Chers amis,
je pensais commémorer l'abolition de l'esclavage en vous parlant d'un chic type, acteur américain engagé dans le combat pour les Drois Civiques, Pernell Roberts. Je décale de quelques jours à cause de quelqu'un de beaucoup moins sympathique : Christine Boutin.
Je crois qu'il faut dire à un certain moment, que trop, c'est trop; et nous intériorisons un peu trop, depuis six mois, le fait que certains ont droit à l'insulte, et que d'autres ont à l'encaisser. Je prends donc une petite initiative citoyenne qui a au moins pour vertu de sortir de l'acceptation.
Je vous soumets mon texte :
Lettre ouverte à Monsieur François Hollande, Président de la République, Madame Christiane Taubira, Garde des Sceaux, à Monsieur Manuel Valls, Ministre de l'Intérieur.
Monsieur le Président,
vous n'ignorez pas que Mme Christine Boutin, ancienne députée de la République et ancienne Ministre, a tenu sur twitter des propos scandaleux concernant la double mastectomie subie par une actrice américaine à des fins de prévention d'un cancer du sein, qu'elle a attribuée à une volonté supposée de ressembler à un homme. Un objectif, pour Mme Boutin : lutter contre une théorie du genre qui saperait les fondements de notre civilisation en niant la différence des sexes.
C'est le même objectif que poursuit le mouvement contre le mariage pour tous, qui nous fait connaître depuis six mois l'ostracisme pour tous, l'insulte pour tous.

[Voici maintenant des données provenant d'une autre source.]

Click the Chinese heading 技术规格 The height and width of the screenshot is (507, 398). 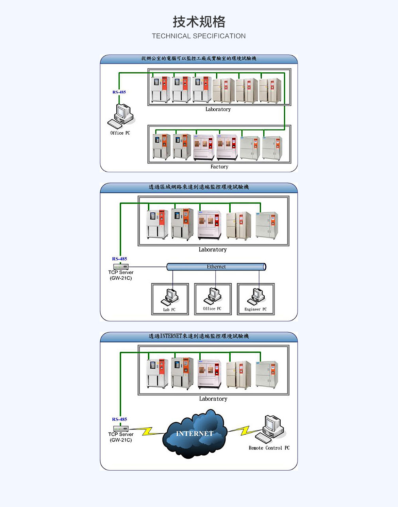[x=199, y=22]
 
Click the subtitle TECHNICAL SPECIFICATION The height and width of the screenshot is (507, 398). [x=199, y=36]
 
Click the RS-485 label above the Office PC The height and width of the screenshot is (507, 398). [x=119, y=92]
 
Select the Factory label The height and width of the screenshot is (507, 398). [x=219, y=167]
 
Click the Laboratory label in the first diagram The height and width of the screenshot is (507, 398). [x=218, y=109]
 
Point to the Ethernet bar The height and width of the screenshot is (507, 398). [x=216, y=267]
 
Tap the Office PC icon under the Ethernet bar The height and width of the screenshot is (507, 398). [x=213, y=296]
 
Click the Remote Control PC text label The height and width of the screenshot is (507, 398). [x=269, y=448]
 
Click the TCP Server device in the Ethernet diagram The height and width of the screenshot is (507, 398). [x=121, y=267]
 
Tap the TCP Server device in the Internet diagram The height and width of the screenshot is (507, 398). [x=121, y=429]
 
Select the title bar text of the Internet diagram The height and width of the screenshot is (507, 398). [x=199, y=336]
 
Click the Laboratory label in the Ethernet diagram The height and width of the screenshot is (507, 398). [x=213, y=250]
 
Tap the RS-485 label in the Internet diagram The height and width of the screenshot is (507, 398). [x=119, y=419]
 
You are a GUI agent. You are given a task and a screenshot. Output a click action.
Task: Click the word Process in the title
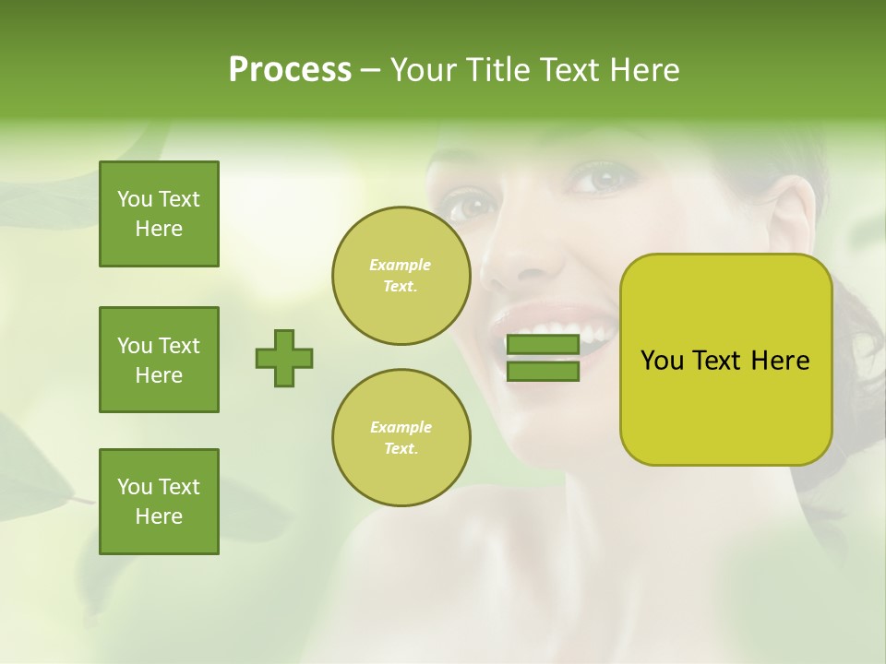click(x=290, y=70)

Pendant ces six mois, j'ai personnellement été insultée trois fois : dans mon amitié pour des couples homosexuels et des familles homoparentales, dans mon statut de mère adoptive de deux enfants, dans ma situation de femme atteinte d'un cancer du sein, et qui aura peut être un jour à prendre la douloureuse décision brocardée par Mme Boutin. C'est trois fois de trop. Et pour un nombre considérable de nos concitoyens, c'est dix fois, cent fois, mille fois de trop; et ce, à cause de leur orientation sexuelle (je pense particulièrement aux plus jeunes d'entre eux), de leur situation familiale, et à présent de leur état de santé. C'est insupportable. On ne peut pas vivre dans l'insulte : elle mine le quotidien, dévore l'énergie, affaiblit face aux combats, met en danger les plus fragiles.
Le climat odieux que certains se croient autorisés à instaurer au nom de leurs convictions ne peut plus durer. J'appelle tous les hommes et femmes de bonne volonté à soutenir l'appel que je vous adresse, Monsieur le Président : il faut que vous mettiez toute votre autorité dans la balance pour que cessent des dérives inacceptables. A votre demande, Madame la Garde des Sceaux et Monsieur le Ministre de l'Intérieur doivent faire toutes les interventions et prendre toutes les mesures possibles pour que chacun, dans notre pays puisse vivre, comme il en a le droit, un quotidien paisible, dans la dignité.
Certaine que ma demande ne restera pas sans écho, je vous prie de croire, Monsieur le Président, à mes sentiments profondément respectueux et républicains.
Voilà. Je vous demande de signer ma pétition :
http://www.petitions24.net/6_mois_dinsultes__cela_suffit
et je vais faire la tournée des popotes pour demander à ceux d'entre vous dont j'apprécie la plume (et les convictions) d'aider à sa diffusion. Nous y gagnerons tous au moins de sortir de la résignation.
A bientôt.
P.S. du vendredi 17 mai au soir : le Conseil Constitutionnel vient de valider la loi Taubira, qui sera promulguée demain. Je me sens mieux : tout cet affreux monde va rentrer chez lui.
Je clôture ma pétition. Un détail m'attendrit : elle ne porte que deux signatures, la mienne, et celle de mon mari. Cette nuit, je crois que je vais bien dormir.